Завтрак с секретарём Государства Российского

Чемодуров действительно разбудил меня вовремя, я быстро умылся, брызнул одеколоном на усы и бороду. - Как непривычно в них, как будто на верхней губе и подбородке что-то приклеено. – Чемодуров подал мне однотонный защитного цвета френч.– Доктора вас уже ожидают в бильярдной. – Несмотря на ужасный сон, я чувствовал себя бодро и уверенно, как будто заранее знал, что никто ничего у меня не найдёт. Войдя в биллиардную, я понял, почему осмотр на этот раз решили делать не в кабинете: биллиардный стол был сдвинут в сторону, на его месте стояли какие-то аппараты, похожие на снаряды в допотопном тренажёрном зале. Сбоку сбились в кучку несколько врачей и сестёр в белых халатах. Меня пригласили присесть на эти «тренажёры», заставляли делать руками и глазами разные движения, то и дело светя фонариком в глаза. Я благодушно терпел все эти процедуры, понимая, что ни рентген, ни томограф, к сожалению, ещё не изобрели.
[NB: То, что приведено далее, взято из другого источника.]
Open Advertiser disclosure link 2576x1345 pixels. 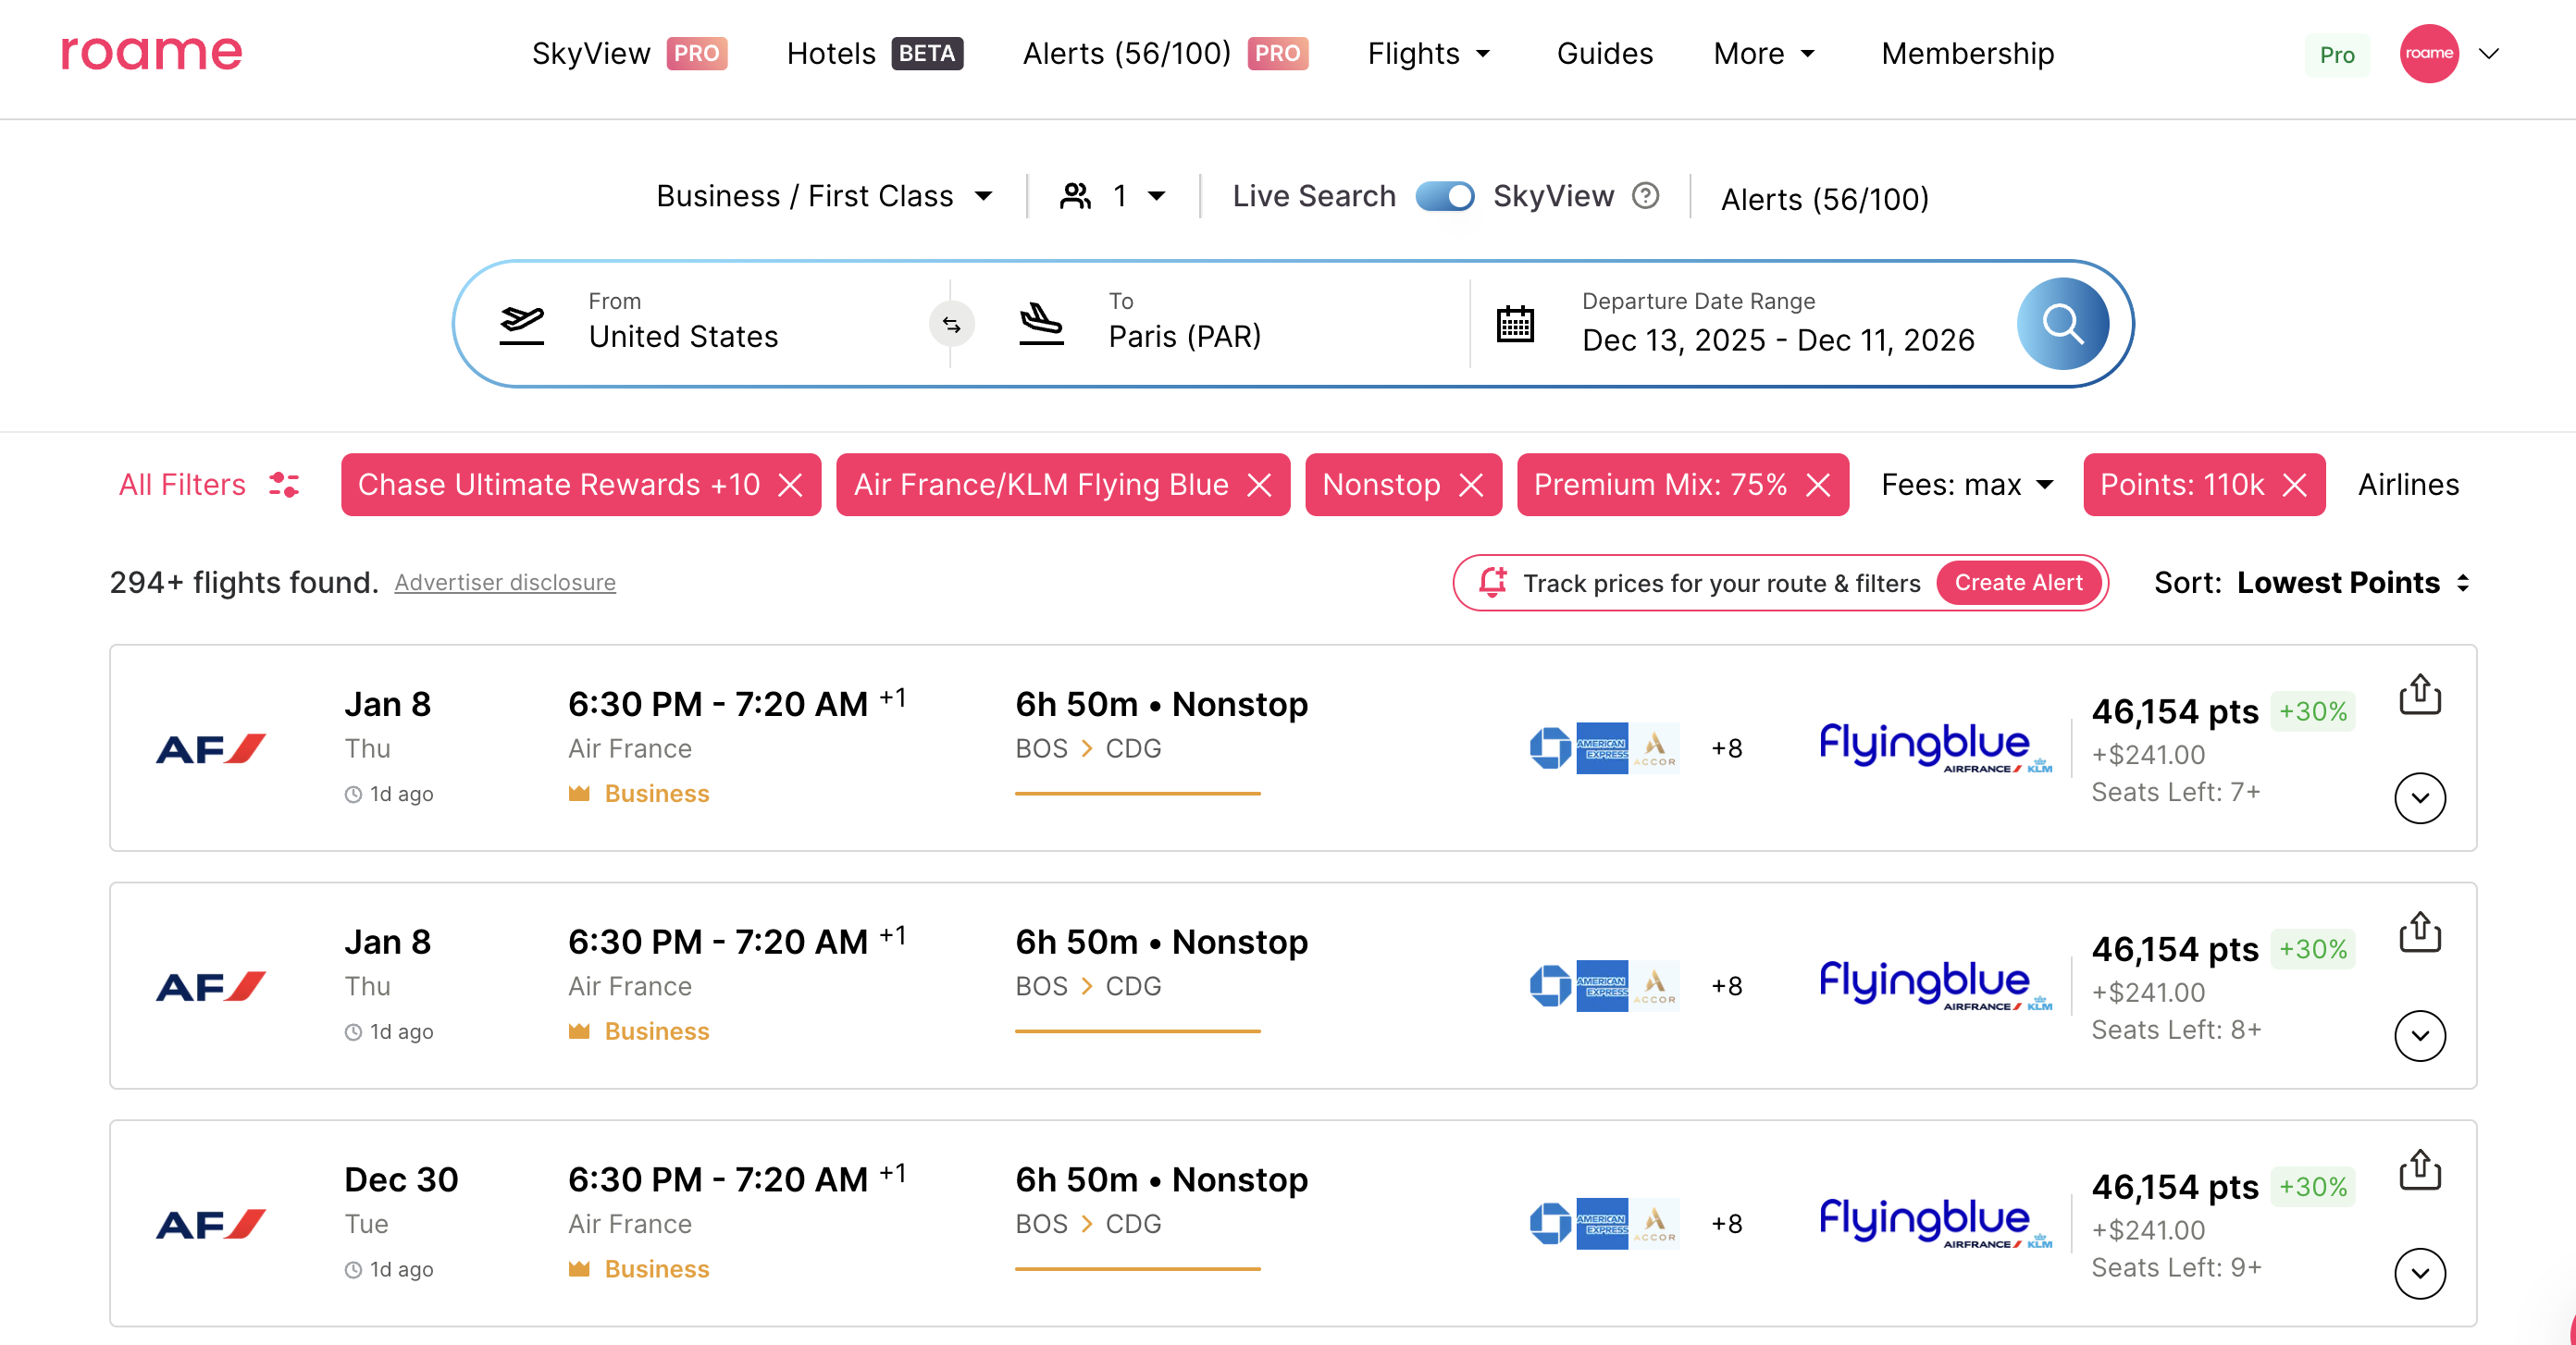(x=504, y=583)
Затем меня заставили сдать анализы крови и мочи, после чего старший из докторов, возможно Алышевский, опять обратился ко мне: – Ваше Величество, наши исследования подтверждают, что никаких опухолей или других серьёзных отклонений у вас не обнаружено. Результаты анализов будут готовы к вечеру, но на данный момент мы готовы поручится, что вы – совершенно здоровы. А долговременная память должна к вам вернуться. – Уже возвращается, – подтвердил я, – только очень медленно.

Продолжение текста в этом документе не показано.